### INSTRUCTIONS FOR THE TASK
Reproduce the entries verbatim, everything from the first entry down to the line containing "[551] (409, 698)", with both ends included.

### DATASET ENTRIES

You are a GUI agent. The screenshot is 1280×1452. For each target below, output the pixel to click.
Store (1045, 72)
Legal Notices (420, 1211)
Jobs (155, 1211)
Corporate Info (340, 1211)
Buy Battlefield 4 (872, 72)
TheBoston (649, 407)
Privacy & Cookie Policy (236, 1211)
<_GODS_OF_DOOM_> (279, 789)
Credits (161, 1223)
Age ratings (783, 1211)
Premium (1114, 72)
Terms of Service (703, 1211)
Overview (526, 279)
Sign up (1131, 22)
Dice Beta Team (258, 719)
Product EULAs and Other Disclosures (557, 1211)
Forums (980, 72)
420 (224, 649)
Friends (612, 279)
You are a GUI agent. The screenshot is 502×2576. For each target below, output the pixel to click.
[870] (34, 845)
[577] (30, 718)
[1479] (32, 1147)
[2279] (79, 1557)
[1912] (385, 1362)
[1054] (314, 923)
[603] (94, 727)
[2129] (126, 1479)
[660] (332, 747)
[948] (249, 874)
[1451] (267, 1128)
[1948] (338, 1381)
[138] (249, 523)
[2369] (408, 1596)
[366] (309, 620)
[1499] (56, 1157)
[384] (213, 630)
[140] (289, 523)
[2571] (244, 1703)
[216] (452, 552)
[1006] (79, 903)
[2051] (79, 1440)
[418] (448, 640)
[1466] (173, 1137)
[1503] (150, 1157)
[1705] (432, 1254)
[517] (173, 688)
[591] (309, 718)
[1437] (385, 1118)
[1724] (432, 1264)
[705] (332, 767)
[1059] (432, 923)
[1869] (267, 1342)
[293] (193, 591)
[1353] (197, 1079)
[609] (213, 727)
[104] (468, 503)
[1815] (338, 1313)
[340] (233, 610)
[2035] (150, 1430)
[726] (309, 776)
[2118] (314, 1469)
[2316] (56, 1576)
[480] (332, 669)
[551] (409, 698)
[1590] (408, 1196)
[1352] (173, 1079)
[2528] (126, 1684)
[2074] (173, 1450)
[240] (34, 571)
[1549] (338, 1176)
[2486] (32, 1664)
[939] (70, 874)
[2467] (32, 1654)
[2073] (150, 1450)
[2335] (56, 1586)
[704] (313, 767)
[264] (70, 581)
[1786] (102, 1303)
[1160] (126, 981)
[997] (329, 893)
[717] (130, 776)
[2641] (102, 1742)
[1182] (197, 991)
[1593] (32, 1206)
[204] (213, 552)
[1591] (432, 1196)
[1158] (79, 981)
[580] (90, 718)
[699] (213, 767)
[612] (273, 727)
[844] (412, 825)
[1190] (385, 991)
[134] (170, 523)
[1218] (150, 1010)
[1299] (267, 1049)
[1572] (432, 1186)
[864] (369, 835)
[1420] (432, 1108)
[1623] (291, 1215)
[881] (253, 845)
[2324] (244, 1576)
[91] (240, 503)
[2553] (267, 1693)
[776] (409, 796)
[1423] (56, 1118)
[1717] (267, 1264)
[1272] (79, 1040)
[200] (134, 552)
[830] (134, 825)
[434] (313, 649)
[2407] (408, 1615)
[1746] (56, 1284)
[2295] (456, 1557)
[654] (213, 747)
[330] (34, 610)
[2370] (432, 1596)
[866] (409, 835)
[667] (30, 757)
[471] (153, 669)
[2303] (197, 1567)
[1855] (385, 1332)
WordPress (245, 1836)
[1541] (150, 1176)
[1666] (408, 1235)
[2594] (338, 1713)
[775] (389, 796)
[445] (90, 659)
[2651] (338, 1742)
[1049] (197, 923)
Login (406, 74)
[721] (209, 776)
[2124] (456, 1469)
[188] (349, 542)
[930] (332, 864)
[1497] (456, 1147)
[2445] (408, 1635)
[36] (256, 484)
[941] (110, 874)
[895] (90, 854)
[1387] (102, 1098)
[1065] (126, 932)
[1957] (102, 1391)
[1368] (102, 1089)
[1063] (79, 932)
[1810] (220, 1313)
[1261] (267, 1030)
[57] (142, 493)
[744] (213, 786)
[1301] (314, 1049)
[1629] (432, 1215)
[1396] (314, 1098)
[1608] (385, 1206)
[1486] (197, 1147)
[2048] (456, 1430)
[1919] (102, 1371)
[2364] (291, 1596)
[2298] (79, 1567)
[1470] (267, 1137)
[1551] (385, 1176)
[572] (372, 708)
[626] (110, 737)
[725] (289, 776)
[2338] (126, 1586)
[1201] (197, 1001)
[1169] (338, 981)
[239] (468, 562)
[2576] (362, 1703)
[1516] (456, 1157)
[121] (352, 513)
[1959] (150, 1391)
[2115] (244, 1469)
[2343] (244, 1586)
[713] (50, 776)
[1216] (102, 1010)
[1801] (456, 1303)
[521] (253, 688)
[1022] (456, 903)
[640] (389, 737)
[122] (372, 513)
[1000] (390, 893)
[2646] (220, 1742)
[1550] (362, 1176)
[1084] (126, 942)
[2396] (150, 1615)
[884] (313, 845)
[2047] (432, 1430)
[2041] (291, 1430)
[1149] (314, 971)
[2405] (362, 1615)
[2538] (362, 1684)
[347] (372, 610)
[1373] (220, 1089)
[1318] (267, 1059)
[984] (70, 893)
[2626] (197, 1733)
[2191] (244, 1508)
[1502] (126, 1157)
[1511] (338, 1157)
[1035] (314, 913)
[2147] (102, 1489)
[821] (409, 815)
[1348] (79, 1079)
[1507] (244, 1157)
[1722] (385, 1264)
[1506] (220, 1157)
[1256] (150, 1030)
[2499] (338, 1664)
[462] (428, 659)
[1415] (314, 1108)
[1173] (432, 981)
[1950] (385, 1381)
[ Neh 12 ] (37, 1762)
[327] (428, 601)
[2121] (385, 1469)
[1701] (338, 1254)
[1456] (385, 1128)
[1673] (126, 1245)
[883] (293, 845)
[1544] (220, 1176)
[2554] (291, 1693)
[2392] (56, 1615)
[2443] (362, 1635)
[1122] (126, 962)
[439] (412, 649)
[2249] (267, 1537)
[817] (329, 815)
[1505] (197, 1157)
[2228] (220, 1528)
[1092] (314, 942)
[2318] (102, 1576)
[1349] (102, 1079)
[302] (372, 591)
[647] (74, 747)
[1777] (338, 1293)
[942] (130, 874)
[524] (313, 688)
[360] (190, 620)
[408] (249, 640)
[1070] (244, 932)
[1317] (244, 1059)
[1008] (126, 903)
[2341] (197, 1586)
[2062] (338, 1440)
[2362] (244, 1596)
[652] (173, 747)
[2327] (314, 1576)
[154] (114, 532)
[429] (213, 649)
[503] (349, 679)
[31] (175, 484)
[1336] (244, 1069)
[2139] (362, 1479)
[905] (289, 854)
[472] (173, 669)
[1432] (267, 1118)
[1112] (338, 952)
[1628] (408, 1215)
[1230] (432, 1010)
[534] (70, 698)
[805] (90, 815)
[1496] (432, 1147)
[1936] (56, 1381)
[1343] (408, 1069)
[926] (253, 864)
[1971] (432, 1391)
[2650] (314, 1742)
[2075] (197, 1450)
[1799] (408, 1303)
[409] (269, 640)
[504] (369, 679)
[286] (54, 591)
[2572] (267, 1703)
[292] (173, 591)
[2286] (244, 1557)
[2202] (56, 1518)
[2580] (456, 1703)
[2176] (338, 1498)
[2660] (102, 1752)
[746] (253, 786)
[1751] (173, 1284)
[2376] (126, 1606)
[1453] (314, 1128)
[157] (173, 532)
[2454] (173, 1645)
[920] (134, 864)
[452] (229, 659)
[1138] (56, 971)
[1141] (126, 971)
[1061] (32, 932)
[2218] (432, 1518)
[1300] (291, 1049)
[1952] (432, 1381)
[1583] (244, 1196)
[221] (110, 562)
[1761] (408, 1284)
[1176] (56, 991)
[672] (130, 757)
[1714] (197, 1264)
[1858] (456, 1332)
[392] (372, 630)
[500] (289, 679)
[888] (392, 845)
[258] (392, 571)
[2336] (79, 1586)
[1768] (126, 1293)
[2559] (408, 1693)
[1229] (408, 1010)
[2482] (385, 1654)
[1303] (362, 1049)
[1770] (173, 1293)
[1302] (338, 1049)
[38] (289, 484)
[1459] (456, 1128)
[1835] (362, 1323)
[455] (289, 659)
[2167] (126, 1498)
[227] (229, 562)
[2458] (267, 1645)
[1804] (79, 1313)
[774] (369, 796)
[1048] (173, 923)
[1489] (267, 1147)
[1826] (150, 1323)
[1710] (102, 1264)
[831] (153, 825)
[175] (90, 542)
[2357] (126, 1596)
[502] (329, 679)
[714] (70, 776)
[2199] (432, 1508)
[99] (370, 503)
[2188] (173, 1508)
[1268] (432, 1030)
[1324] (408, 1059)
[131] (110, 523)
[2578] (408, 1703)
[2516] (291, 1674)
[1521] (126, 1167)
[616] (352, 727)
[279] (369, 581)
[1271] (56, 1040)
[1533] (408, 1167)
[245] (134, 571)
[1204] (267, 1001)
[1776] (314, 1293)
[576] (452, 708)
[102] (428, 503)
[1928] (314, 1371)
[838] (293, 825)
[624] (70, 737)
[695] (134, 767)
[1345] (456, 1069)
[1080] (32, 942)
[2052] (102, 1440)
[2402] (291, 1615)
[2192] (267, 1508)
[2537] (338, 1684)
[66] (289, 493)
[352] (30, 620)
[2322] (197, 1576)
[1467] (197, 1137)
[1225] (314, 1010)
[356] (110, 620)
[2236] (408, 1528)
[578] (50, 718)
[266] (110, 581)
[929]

### TASK SOLUTION
You are a GUI agent. The screenshot is 1280×1452. For each target below, output the pixel to click.
Store (1045, 72)
Legal Notices (420, 1211)
Jobs (155, 1211)
Corporate Info (340, 1211)
Buy Battlefield 4 (872, 72)
TheBoston (649, 407)
Privacy & Cookie Policy (236, 1211)
<_GODS_OF_DOOM_> (279, 789)
Credits (161, 1223)
Age ratings (783, 1211)
Premium (1114, 72)
Terms of Service (703, 1211)
Overview (526, 279)
Sign up (1131, 22)
Dice Beta Team (258, 719)
Product EULAs and Other Disclosures (557, 1211)
Forums (980, 72)
420 (224, 649)
Friends (612, 279)
You are a GUI agent. The screenshot is 502×2576. For each target below, output the pixel to click.
[870] (34, 845)
[577] (30, 718)
[1479] (32, 1147)
[2279] (79, 1557)
[1912] (385, 1362)
[1054] (314, 923)
[603] (94, 727)
[2129] (126, 1479)
[660] (332, 747)
[948] (249, 874)
[1451] (267, 1128)
[1948] (338, 1381)
[138] (249, 523)
[2369] (408, 1596)
[366] (309, 620)
[1499] (56, 1157)
[384] (213, 630)
[140] (289, 523)
[2571] (244, 1703)
[216] (452, 552)
[1006] (79, 903)
[2051] (79, 1440)
[418] (448, 640)
[1466] (173, 1137)
[1503] (150, 1157)
[1705] (432, 1254)
[517] (173, 688)
[591] (309, 718)
[1437] (385, 1118)
[1724] (432, 1264)
[705] (332, 767)
[1059] (432, 923)
[1869] (267, 1342)
[293] (193, 591)
[1353] (197, 1079)
[609] (213, 727)
[104] (468, 503)
[1815] (338, 1313)
[340] (233, 610)
[2035] (150, 1430)
[726] (309, 776)
[2118] (314, 1469)
[2316] (56, 1576)
[480] (332, 669)
[551] (409, 698)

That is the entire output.